I am trying to wrap my head around back-propagation in a neural network with a Softmax classifier, which uses the Softmax function:
\begin{equation} p_j = \frac{e^{o_j}}{\sum_k e^{o_k}} \end{equation}
This is used in a loss function of the form
\begin{equation}L = -\sum_j y_j \log p_j,\end{equation}
where $o$ is a vector.
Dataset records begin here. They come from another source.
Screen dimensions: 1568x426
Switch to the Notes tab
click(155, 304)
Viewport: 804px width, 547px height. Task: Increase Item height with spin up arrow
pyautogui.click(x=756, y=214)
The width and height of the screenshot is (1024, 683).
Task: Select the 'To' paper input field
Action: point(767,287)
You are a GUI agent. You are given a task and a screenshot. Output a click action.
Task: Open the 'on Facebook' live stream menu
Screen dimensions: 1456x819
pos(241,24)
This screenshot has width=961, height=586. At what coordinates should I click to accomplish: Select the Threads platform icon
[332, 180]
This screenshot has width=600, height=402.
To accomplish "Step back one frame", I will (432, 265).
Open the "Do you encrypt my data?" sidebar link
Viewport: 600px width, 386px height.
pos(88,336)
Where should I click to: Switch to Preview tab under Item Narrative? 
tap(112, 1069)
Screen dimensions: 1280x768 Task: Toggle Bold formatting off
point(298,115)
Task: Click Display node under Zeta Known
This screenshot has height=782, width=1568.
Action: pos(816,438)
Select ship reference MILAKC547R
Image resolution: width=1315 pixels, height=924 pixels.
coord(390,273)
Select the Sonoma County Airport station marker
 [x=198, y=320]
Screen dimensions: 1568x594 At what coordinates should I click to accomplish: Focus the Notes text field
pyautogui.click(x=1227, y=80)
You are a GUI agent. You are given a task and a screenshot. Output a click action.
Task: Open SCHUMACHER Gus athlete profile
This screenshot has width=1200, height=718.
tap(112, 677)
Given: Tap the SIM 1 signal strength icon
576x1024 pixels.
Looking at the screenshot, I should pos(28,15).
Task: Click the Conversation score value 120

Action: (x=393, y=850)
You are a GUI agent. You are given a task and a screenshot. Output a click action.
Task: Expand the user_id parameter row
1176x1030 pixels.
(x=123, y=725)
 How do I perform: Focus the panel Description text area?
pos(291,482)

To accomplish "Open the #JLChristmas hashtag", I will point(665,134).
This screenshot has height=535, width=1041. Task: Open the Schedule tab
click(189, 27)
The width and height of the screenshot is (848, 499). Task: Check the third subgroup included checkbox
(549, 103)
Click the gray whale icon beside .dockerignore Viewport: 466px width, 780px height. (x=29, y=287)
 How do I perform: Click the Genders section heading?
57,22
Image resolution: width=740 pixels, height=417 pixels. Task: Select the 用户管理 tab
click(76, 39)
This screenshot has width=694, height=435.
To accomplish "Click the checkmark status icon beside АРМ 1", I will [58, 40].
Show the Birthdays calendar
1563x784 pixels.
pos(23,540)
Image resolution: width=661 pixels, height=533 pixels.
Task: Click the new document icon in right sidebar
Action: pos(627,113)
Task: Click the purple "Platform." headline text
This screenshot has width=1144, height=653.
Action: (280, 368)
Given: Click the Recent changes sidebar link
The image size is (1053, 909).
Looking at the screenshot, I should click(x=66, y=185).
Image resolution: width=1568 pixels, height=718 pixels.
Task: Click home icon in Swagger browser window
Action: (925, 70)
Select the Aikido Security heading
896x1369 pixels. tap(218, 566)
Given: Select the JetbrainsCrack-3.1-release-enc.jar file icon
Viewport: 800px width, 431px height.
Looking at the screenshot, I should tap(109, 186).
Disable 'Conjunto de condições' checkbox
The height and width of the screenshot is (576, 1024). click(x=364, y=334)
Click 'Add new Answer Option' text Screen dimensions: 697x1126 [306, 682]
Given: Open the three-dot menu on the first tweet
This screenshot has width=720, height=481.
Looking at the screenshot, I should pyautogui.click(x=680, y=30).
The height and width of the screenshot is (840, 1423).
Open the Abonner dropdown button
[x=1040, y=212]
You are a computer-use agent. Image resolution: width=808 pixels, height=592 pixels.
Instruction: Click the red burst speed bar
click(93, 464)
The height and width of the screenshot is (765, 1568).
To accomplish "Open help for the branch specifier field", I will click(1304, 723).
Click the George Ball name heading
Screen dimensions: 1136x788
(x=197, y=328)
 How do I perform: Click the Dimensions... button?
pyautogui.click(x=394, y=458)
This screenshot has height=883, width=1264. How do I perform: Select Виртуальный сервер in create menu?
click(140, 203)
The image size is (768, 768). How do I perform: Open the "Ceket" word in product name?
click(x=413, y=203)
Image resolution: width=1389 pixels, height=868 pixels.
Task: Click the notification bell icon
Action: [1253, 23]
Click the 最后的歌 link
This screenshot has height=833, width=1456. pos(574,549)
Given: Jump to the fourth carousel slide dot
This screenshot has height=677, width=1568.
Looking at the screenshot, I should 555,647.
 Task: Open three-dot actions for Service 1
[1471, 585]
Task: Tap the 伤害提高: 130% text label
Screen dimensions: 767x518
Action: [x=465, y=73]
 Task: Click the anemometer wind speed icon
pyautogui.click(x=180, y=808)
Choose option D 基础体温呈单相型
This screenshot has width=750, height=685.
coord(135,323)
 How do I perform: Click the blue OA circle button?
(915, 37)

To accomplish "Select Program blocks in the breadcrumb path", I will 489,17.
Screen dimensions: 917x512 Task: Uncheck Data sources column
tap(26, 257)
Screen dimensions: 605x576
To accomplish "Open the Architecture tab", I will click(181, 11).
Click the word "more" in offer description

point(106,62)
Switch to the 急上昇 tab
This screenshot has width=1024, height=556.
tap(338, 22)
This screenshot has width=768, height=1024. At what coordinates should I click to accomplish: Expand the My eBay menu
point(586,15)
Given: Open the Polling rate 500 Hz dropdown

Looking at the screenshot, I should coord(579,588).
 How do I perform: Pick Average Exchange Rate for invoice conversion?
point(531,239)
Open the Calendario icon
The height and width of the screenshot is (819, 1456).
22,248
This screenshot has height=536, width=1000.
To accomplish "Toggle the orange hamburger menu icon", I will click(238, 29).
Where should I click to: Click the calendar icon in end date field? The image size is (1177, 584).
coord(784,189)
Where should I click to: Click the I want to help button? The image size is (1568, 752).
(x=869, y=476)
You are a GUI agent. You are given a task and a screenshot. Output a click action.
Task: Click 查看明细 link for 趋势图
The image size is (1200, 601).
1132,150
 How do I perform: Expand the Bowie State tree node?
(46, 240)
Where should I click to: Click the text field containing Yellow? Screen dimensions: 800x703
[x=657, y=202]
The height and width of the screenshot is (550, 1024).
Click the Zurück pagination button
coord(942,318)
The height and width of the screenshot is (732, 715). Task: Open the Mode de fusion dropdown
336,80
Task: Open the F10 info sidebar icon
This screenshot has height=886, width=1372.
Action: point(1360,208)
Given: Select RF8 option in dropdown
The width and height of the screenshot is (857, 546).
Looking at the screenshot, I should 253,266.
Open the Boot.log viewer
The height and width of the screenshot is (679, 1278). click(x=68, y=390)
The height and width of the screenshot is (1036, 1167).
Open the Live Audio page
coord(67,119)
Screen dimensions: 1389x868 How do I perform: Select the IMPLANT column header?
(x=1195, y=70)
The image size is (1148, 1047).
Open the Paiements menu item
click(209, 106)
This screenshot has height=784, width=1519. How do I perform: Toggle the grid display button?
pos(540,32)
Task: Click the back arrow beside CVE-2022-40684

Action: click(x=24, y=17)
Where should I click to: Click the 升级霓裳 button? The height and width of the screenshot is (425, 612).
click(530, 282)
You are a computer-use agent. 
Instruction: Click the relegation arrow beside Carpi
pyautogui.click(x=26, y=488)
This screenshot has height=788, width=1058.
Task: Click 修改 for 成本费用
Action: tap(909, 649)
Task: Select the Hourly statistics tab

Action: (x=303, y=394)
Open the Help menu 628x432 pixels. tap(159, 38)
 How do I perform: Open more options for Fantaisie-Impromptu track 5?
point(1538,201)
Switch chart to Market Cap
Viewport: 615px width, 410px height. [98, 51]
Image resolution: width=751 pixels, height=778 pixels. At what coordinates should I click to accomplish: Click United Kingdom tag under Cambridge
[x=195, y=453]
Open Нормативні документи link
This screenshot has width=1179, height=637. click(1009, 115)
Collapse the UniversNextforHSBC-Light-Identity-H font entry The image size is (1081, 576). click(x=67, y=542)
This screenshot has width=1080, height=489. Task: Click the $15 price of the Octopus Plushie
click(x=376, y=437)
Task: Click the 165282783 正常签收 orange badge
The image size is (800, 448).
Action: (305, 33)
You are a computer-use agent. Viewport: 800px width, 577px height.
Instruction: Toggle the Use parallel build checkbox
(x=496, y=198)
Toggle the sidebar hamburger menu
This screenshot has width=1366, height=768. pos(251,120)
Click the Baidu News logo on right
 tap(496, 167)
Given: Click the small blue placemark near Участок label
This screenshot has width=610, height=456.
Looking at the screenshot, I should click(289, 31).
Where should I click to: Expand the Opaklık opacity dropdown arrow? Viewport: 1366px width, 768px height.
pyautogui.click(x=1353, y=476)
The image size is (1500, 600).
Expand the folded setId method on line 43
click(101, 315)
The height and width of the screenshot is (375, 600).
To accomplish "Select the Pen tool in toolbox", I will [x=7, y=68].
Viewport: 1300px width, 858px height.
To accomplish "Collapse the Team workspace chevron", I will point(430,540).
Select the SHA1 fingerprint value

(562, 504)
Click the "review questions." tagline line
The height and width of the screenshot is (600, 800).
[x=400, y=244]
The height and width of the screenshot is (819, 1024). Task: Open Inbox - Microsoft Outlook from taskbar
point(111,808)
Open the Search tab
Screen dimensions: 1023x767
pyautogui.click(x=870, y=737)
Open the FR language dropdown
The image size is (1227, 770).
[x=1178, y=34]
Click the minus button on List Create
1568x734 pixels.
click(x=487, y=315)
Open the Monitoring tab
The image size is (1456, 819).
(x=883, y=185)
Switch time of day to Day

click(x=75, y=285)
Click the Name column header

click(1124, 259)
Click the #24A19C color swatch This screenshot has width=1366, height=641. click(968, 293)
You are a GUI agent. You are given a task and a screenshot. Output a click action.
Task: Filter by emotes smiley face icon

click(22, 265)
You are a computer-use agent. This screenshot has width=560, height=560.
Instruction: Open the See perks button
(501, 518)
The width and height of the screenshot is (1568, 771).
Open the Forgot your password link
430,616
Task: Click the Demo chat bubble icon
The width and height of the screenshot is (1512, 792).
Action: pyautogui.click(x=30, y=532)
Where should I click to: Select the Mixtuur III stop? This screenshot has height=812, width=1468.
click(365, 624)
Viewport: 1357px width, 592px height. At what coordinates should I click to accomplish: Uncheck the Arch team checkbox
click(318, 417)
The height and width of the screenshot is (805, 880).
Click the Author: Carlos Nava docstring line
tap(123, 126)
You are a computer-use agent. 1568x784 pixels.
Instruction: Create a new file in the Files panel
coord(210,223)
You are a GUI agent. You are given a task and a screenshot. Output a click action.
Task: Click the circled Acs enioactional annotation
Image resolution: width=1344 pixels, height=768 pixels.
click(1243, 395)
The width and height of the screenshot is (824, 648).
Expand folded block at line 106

I need the derivative of $L$ with respect to $o$. Now if my derivatives are right,
\begin{equation} \frac{\partial p_j}{\partial o_i} = p_i(1 - p_i),\quad i = j \end{equation}
and
\begin{equation} \frac{\partial p_j}{\partial o_i} = -p_i p_j,\quad i \neq j. \end{equation}
Using this result we obtain
\begin{eqnarray} \frac{\partial L}{\partial o_i} &=& - \left (y_i (1 - p_i) + \sum_{k\neq i}-p_k y_k \right )\\ &=&p_i y_i - y_i + \sum_{k\neq i} p_k y_k\\ &=& \left (\sum_i p_i y_i \right ) - y_i \end{eqnarray}
According to slides I'm using, however, the result should be
\begin{equation} \frac{\partial L}{\partial o_i} = p_i - y_i. \end{equation}
Can someone please tell me where I'm going wrong?